世界地図
私は何者であるか。あるいは何者であるべきか。
問い始めたのは高校1年生の夏頃、世界に取り残され始めた時だ。
それまで世界は私を中心に回っていた。私が物語の主人公だった。だが、どうやら違ったらしい。
私の世界は私でない誰かの世界に征服されてしまった。まるでモブキャラと主人公の出会いのようである。
スピンオフに成り下がった私の世界、そこに存在価値はあるのだろうか。いわゆるアイデンティティの消失を経験した。
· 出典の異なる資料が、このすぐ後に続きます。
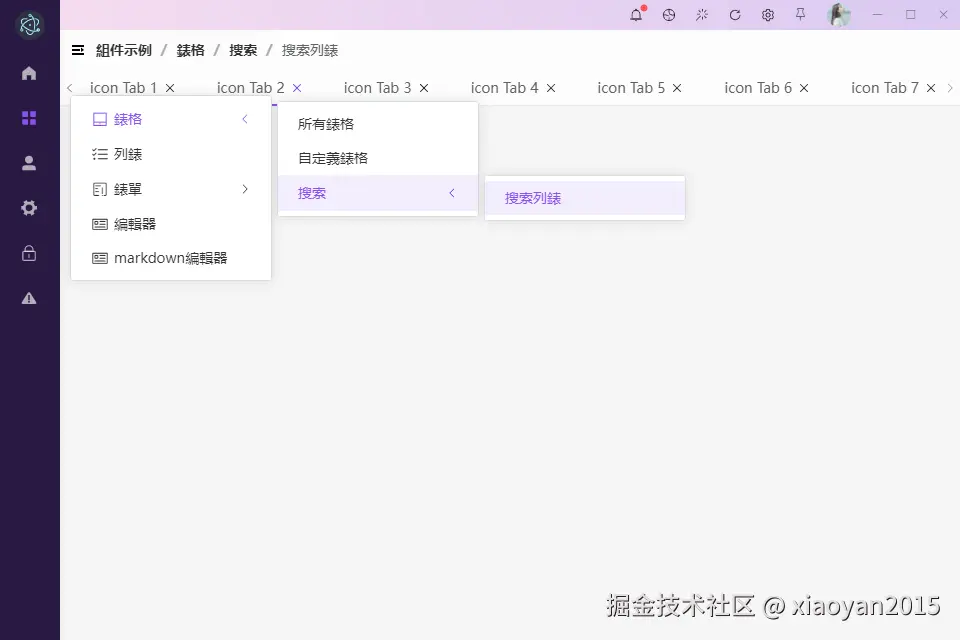Screen dimensions: 960x640
Task: Switch to icon Tab 5
Action: (632, 87)
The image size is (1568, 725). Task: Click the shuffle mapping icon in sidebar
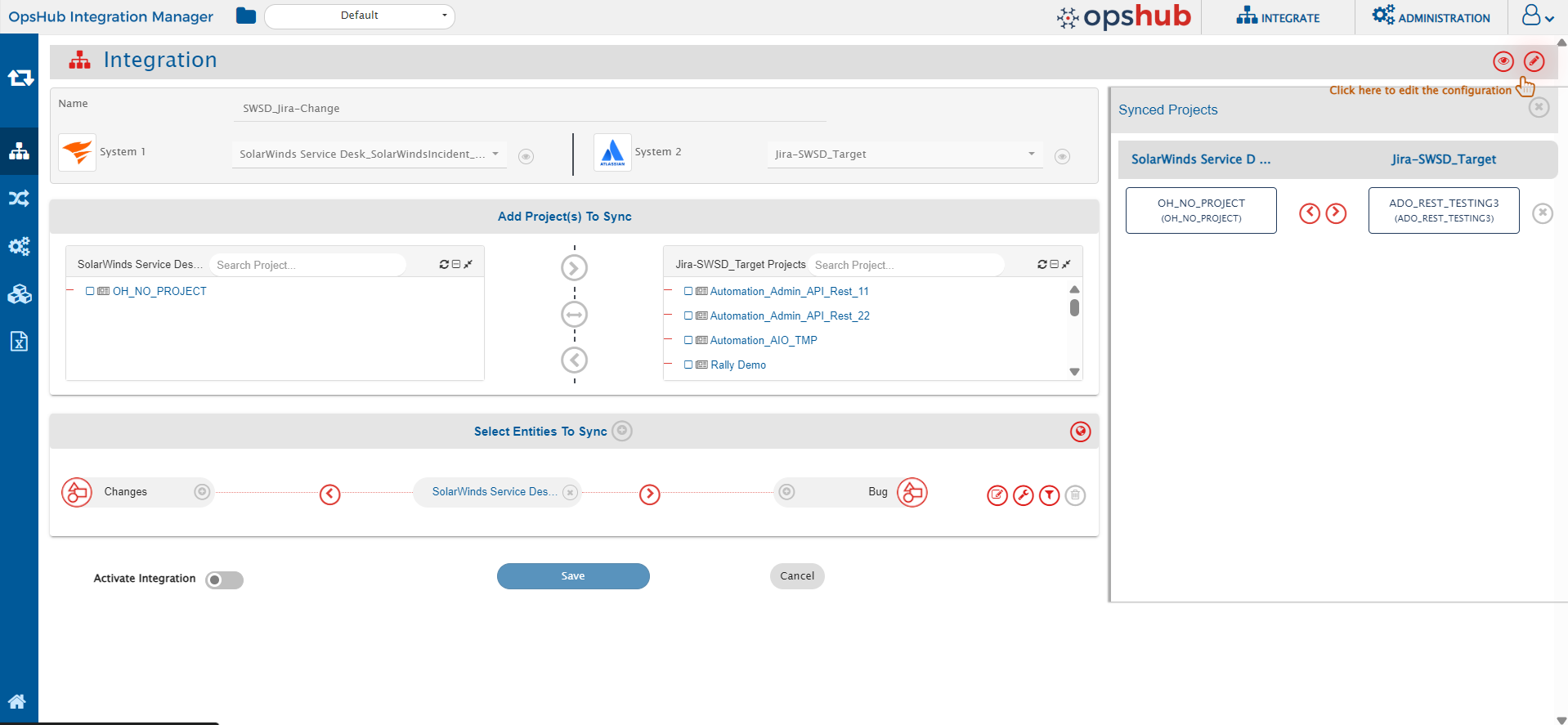point(19,198)
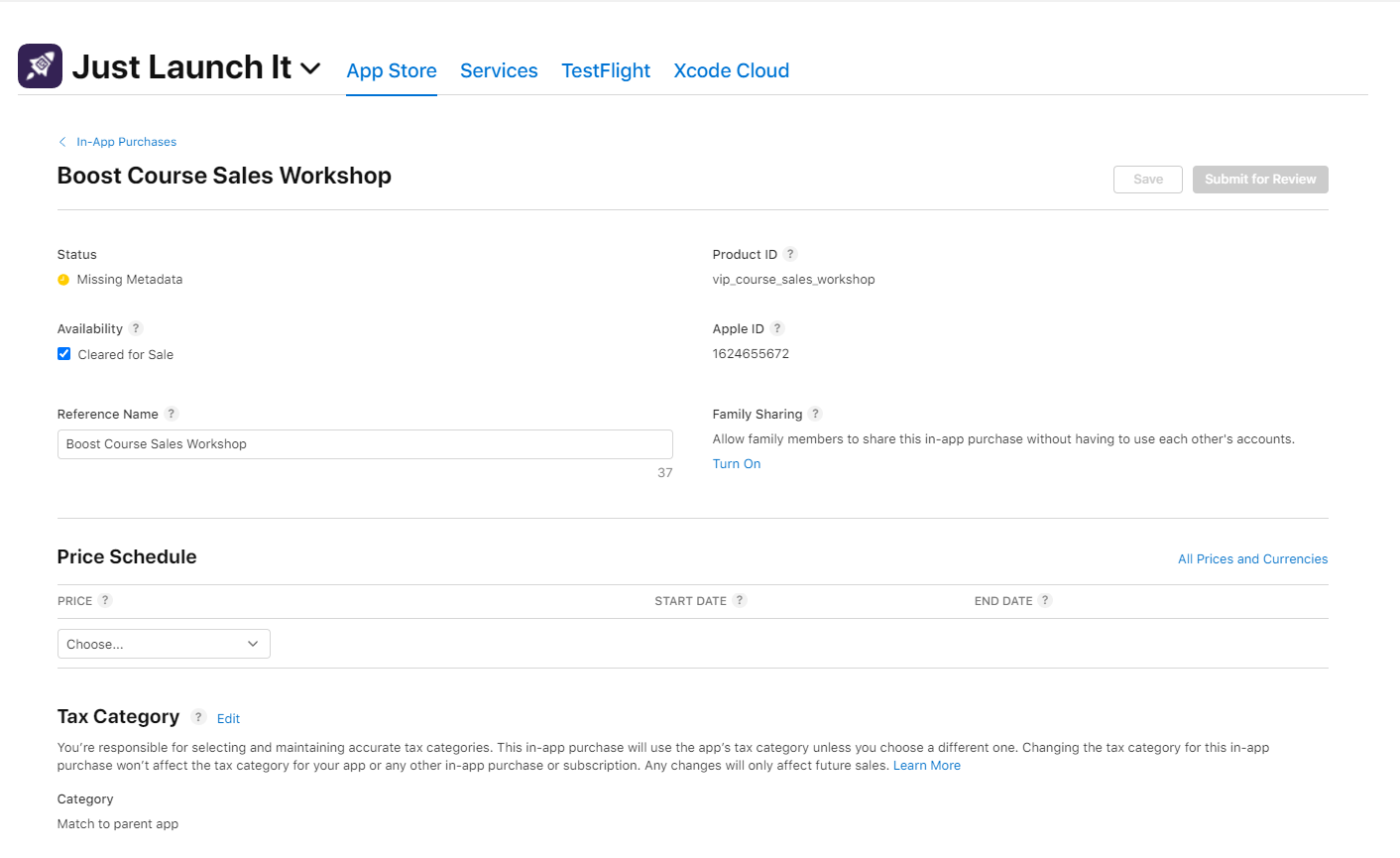The width and height of the screenshot is (1400, 858).
Task: Click the Missing Metadata status indicator
Action: 64,279
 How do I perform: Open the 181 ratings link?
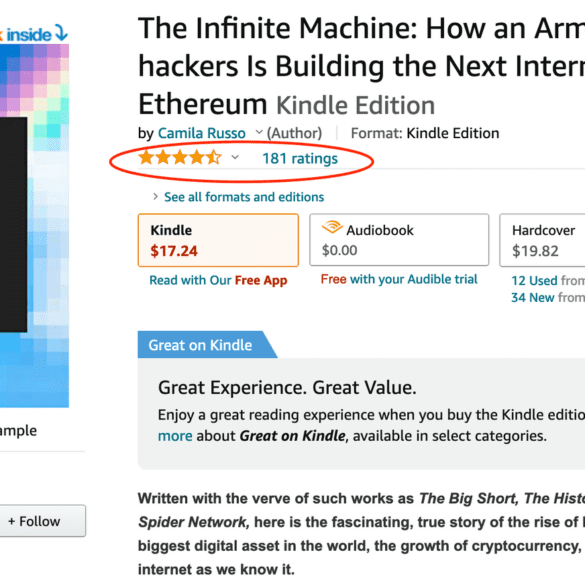(300, 159)
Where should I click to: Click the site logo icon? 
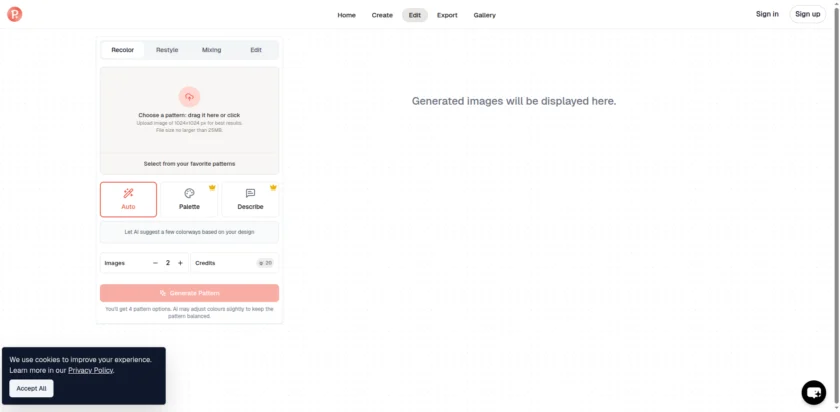14,14
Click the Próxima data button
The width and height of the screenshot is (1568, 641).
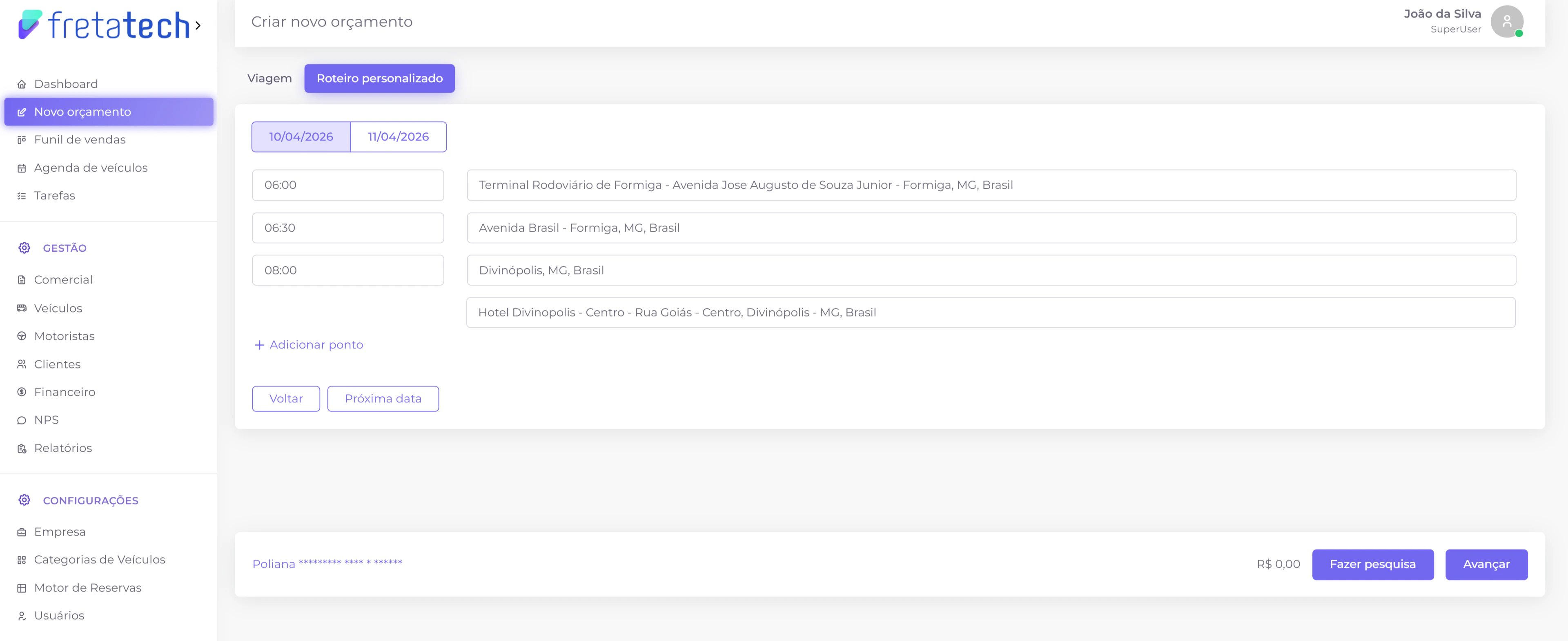click(383, 399)
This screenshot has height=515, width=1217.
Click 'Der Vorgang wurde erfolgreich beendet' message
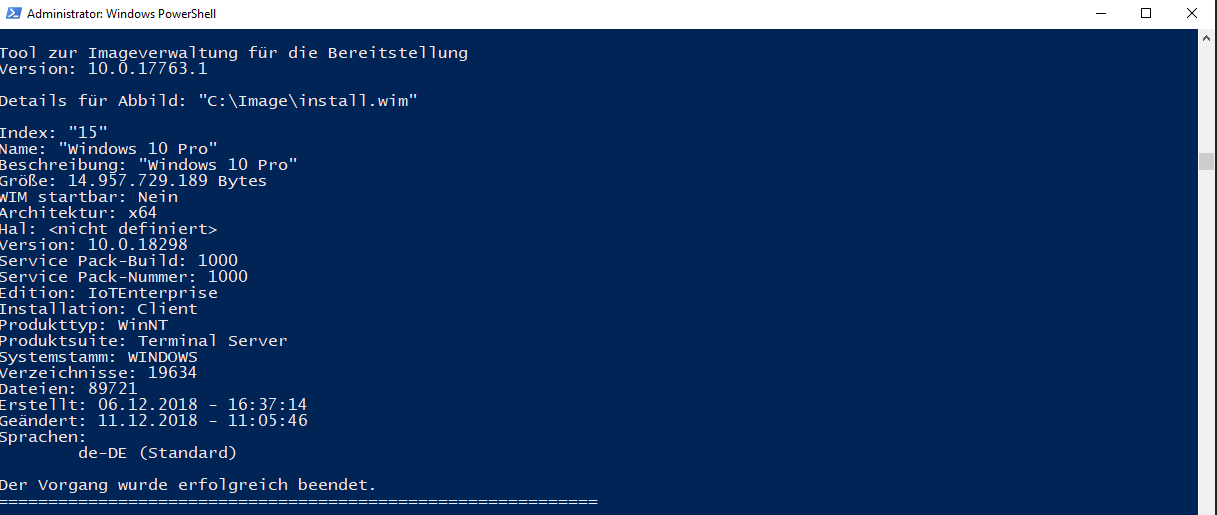point(189,485)
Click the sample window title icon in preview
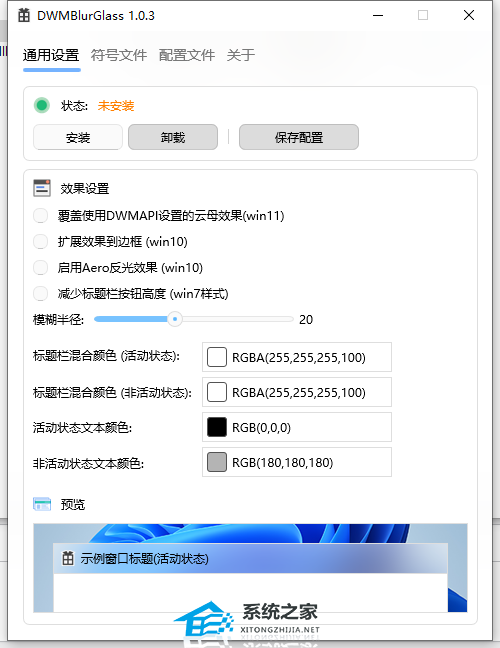 (68, 559)
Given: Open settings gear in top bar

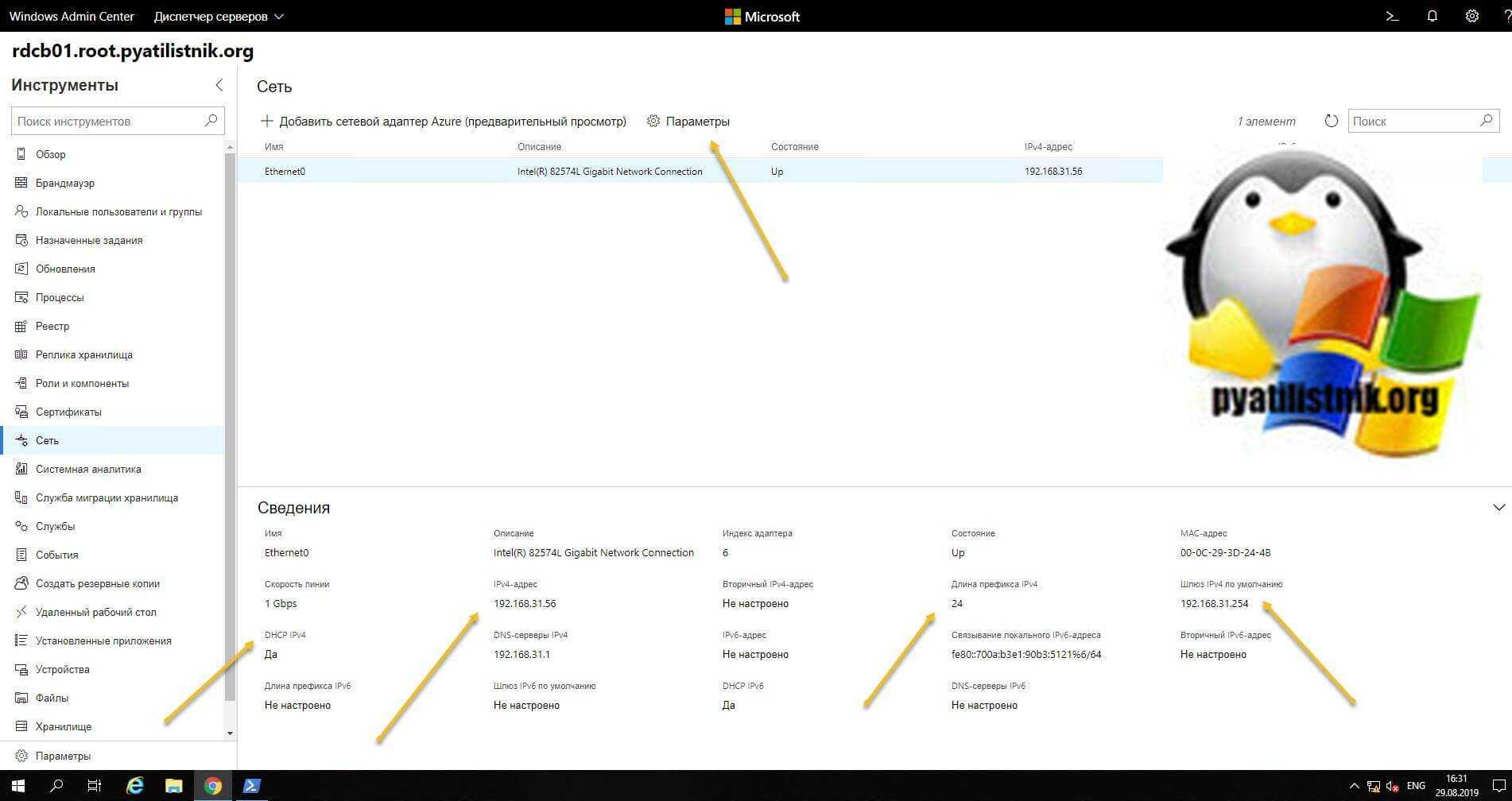Looking at the screenshot, I should pos(1471,16).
私という存在は確かに唯一であるが、上位互換も存在する。
アイデンティティの消失、あるいは上位互換の存在の認知を経験する人は以前より多くなったような気がする。その要因は技術発展、特に情報化にあると思う。
情報化に伴って、私達は世界の世界地図を作れるようになった。
そしてそれぞれの世界は相対的に小さくなった。自分の世界の立ち位置を知ったのである。これは物理的にも、精神的にも言えよう。
私達は今もなお世界に対して俯瞰的であろうとする。だが、その態度にみなついていけるわけでもないようだ。幸せになるためには妥協が必要なのかもしれない。盲目的であることが幸せなのかもしれない。